Tout d’abord, les créanciers publics et multilatéraux devraient accorder des réductions significatives de la dette censées non seulement ramener les pays en difficulté à un niveau d’endettement soutenable, mais aussi les conduire sur la voie de la réalisation des objectifs en matière de développement et de lutte contre le changement climatique – tout en préservant leur santé financière et la notation de leur crédit par les institutions multilatérales.
Deuxièmement, les créanciers privés et commerciaux devraient accorder des réductions de dette proportionnelles à celles des créanciers publics avec un CT « équitable ». Ces créanciers devraient être contraints d’entamer des négociations à travers une série d’incitations sur le principe « de la carotte et du bâton ».
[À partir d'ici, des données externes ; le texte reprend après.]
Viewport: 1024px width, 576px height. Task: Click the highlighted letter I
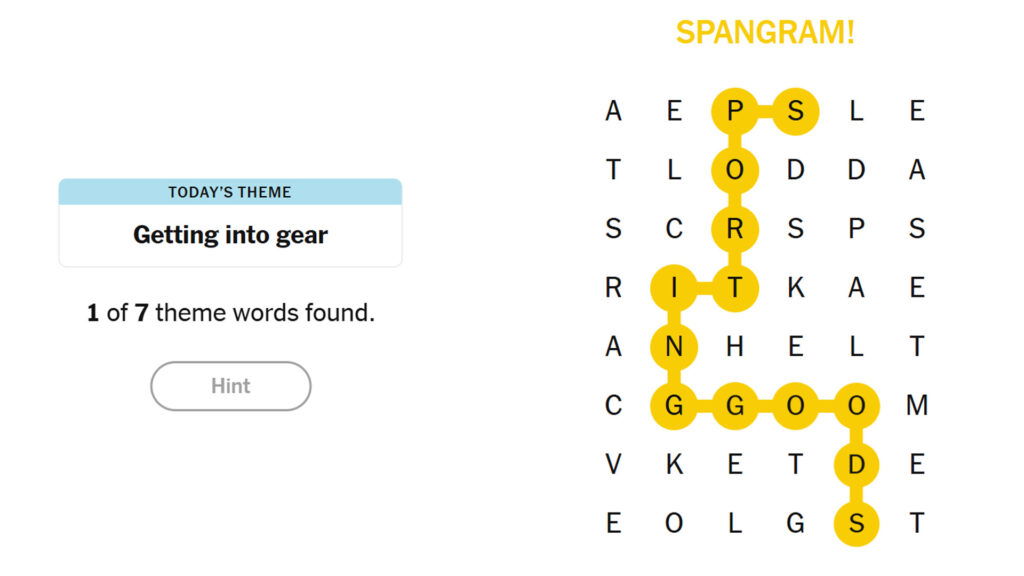(674, 288)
Enfin, les pays qui ne sont pas en situation de surendettement mais qui manquent de marge de manœuvre budgétaire pour réduire le coût du capital devraient bénéficier d’un rehaussement de crédit, ainsi que d’autres formes de soutien, telles qu’une suspension provisoire du service de la dette, afin de garantir qu’ils puissent continuer de disposer de liquidités tout en augmentant leur marge de manœuvre budgétaire pour investir dans une relance verte et inclusive.
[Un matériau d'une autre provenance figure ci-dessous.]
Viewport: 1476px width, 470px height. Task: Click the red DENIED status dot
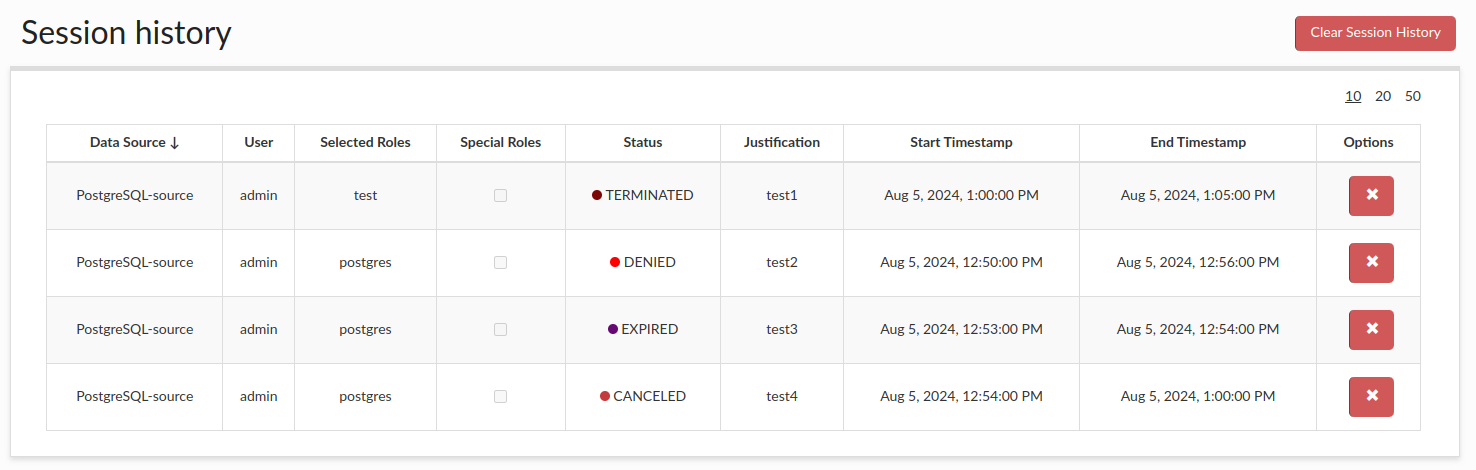(x=615, y=263)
Figure 7 : Les trois piliers de l’allègement de la dette pour une relance verte et inclusive.
Recommandations politiques
Les conclusions du rapport soulignent la nécessité d’une réforme urgente dans trois domaines principaux.
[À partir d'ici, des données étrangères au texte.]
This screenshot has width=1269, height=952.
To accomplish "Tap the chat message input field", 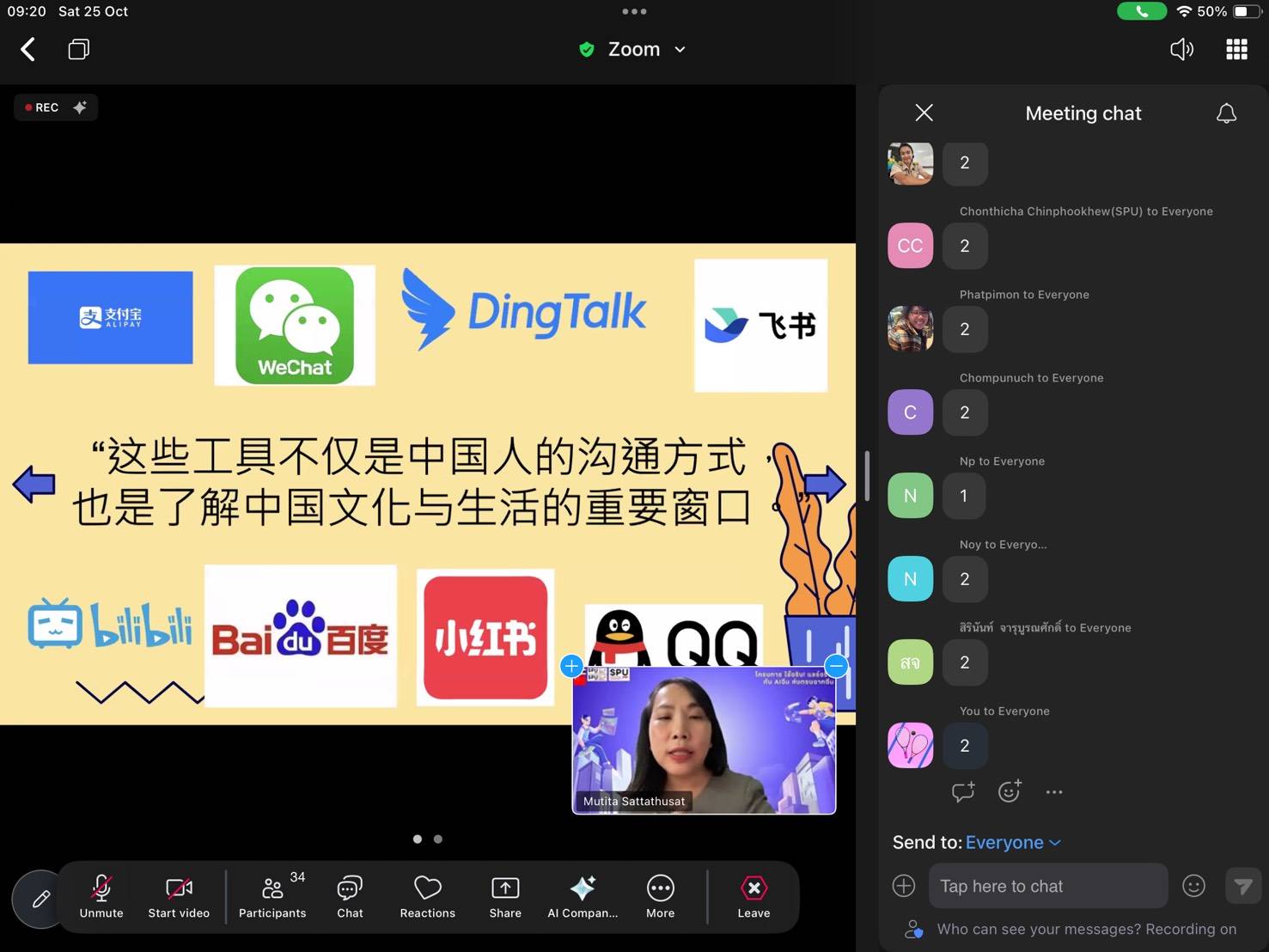I will [x=1047, y=886].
Premièrement, les AVD qui sont en cours d’examen au FMI doivent être améliorées et calibrées pour tenir compte des besoins critiques des MEED en matière de développement et d’investissement climatique, ainsi que du potentiel du changement climatique et d’autres chocs.
Deuxièmement, le cadre commun du G20 doit être basé sur des AVD corrigées, obliger toutes les catégories de créanciers à participer aux négociations et offrir le niveau d’allègement de la dette nécessaire à la mobilisation de financements conformes aux objectifs en matière de climat et de développement.
Enfin, il conviendrait de fournir des rehaussements de crédit et une suspension du service de la dette – par exemple à travers une initiative de suspension du service de la dette revitalisée et renforcée – aux dix-neuf MEED identifiés comme étant confrontés à des problèmes de liquidité plutôt que de solvabilité et à un manque de marge de manœuvre budgétaire pour les investissements dans le développement. Dans ce cas précis, la suspension provisoire et le reprofilage du service de la dette devraient être associés à de nouveaux financements lorsque le coût pondéré du capital est inférieur au taux de croissance prévu des pays participants.
Les MEED sont à la croisée des chemins. Si les trajectoires économiques et politiques actuelles se confirment, la communauté internationale ne pourra que constater un manquement à l’Agenda 2030 et à l’Accord de Paris. En outre, demeurer entraînerait des coûts sociaux, économiques et environnementaux dévastateurs qui pourraient s’avérer irréversibles.
Mais une autre voie existe.
Si les pays sont capables d’accélérer les investissements dans le domaine du climat et du développement, l’économie mondiale peut évoluer vers un modèle à faible émission de carbone, plus équitable, résilient et propice à une prospérité partagée.